» **Task requirements**
Give back exactly the lines from the one containing "Click the Печать printer icon" through the end of the records, including both, and no others.

» **Supplied entries**
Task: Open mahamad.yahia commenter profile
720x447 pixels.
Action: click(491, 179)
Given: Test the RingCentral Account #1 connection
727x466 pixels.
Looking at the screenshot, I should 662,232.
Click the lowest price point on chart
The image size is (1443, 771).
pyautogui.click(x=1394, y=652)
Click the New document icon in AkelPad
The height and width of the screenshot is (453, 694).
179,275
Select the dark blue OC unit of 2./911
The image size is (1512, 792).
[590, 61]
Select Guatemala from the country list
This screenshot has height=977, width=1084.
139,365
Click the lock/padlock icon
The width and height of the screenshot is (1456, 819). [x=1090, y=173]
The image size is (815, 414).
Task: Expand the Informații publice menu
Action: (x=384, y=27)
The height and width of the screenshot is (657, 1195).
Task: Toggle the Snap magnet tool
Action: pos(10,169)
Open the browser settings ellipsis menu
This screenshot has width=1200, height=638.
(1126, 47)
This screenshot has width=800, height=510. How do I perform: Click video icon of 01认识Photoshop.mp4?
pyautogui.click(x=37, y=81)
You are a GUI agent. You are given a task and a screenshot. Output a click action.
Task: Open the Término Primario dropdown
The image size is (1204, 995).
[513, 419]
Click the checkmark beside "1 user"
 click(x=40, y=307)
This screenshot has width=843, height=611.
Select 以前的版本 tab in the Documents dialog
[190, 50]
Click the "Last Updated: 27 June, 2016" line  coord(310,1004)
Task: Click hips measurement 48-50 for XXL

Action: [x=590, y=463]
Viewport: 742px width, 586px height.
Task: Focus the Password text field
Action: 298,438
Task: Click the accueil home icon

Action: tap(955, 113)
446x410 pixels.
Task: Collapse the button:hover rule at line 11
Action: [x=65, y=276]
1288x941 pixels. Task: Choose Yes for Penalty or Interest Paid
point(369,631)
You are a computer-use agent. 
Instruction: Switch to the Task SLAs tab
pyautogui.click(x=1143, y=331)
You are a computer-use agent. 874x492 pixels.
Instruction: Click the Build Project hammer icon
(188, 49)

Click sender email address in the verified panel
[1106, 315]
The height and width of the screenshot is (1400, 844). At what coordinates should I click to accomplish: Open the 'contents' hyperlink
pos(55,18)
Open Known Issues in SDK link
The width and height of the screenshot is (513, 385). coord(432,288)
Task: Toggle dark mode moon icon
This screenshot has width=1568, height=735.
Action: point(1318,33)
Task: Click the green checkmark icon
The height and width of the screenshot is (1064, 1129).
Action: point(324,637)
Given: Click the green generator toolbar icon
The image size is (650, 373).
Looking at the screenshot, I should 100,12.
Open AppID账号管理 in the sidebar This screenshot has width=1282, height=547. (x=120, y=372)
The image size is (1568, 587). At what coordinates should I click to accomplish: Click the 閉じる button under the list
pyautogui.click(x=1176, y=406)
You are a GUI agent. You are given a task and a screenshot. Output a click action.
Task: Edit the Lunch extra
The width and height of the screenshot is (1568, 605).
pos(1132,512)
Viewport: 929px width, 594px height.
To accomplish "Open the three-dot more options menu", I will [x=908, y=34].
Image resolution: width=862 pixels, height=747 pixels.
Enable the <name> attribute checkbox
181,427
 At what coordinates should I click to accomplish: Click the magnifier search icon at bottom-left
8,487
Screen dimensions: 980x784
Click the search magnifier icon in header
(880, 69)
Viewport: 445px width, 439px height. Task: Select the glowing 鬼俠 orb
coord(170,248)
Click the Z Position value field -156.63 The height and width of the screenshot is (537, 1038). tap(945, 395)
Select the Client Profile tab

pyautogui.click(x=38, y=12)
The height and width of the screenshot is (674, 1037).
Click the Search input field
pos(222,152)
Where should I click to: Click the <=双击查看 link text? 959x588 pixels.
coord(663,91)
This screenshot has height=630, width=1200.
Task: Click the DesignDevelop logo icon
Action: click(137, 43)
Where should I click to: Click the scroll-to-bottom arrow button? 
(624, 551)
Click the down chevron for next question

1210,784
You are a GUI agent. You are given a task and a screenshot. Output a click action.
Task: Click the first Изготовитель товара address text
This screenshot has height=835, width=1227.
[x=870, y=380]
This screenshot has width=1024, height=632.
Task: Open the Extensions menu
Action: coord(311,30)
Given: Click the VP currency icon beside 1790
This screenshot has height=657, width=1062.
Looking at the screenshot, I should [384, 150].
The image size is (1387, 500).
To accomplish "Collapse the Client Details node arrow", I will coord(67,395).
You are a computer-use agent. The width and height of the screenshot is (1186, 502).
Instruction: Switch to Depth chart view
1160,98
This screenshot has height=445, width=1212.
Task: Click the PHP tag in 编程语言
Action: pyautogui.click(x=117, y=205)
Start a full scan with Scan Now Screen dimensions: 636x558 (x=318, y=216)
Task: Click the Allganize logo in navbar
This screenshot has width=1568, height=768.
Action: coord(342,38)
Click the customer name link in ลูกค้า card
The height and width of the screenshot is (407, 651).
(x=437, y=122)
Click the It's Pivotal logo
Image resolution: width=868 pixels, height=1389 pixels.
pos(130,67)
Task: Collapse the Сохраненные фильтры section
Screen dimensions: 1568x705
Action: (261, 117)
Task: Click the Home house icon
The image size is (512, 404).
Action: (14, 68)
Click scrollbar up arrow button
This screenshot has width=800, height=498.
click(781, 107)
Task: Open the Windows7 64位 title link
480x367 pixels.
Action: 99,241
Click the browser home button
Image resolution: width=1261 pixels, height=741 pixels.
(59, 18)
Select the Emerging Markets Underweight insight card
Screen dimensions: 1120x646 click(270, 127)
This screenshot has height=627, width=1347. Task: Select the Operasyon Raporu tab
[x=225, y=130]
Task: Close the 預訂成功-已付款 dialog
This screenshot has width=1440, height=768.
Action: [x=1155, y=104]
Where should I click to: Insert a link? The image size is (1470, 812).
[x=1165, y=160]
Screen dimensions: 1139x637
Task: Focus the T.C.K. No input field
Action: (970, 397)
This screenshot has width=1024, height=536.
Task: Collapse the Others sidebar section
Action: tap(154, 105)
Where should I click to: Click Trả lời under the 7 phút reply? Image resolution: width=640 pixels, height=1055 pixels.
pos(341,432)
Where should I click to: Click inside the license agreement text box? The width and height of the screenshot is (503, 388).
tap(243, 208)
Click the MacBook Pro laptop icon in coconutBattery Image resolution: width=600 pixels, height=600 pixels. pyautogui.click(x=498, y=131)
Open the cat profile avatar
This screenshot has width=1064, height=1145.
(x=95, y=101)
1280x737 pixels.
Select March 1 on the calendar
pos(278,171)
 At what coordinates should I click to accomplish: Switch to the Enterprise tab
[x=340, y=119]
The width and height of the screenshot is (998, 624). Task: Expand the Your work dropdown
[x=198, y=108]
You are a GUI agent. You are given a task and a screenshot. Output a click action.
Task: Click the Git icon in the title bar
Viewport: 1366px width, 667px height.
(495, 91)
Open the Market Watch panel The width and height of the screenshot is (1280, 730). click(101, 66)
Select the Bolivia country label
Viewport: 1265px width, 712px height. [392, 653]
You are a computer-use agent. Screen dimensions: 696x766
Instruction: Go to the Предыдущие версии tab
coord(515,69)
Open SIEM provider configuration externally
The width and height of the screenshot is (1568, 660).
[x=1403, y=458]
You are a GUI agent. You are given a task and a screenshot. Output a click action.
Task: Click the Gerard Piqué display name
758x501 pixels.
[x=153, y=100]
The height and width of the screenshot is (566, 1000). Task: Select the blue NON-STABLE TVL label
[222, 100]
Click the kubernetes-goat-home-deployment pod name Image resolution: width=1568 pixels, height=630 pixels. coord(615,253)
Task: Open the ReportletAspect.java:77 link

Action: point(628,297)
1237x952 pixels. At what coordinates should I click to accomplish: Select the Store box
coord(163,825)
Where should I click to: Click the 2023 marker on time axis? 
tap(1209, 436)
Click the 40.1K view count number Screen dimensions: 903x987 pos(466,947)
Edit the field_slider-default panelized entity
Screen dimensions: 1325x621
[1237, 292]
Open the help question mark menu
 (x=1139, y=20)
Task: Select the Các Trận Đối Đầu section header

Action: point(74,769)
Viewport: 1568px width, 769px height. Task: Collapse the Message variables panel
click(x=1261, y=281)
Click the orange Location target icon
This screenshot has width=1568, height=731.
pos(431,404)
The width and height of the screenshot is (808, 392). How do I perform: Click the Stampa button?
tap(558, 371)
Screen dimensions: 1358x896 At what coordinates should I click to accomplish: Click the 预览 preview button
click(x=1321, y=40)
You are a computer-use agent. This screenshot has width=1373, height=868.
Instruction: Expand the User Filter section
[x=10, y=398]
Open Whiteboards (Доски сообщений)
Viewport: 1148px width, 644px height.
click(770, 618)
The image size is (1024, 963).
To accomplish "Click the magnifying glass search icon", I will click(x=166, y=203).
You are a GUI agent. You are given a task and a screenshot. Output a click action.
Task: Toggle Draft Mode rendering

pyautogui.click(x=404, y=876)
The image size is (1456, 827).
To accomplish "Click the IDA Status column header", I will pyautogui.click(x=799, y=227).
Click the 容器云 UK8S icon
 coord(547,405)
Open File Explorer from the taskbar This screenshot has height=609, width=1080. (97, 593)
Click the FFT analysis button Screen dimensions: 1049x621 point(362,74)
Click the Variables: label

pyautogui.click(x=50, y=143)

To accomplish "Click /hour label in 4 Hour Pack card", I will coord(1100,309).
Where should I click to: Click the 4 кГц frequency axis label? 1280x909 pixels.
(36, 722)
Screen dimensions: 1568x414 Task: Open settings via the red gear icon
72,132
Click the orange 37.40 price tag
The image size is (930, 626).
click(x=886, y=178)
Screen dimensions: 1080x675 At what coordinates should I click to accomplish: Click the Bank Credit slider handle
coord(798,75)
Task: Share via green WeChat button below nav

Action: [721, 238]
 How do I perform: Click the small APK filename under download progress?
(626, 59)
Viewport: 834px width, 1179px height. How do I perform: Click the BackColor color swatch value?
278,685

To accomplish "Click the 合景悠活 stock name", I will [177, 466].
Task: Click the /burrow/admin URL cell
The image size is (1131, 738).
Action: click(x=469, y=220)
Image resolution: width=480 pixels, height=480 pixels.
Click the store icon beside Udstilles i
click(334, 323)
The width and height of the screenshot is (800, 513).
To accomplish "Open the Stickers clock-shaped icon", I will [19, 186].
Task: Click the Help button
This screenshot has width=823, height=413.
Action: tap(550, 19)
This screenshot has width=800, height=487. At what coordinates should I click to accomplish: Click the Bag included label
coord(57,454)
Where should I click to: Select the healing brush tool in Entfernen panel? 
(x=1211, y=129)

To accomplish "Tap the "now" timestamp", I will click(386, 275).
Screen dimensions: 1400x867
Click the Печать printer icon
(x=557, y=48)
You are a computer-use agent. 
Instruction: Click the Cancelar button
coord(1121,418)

» **Solution for this task**
Click the Печать printer icon
(x=557, y=48)
You are a computer-use agent. 
Instruction: Click the Cancelar button
coord(1121,418)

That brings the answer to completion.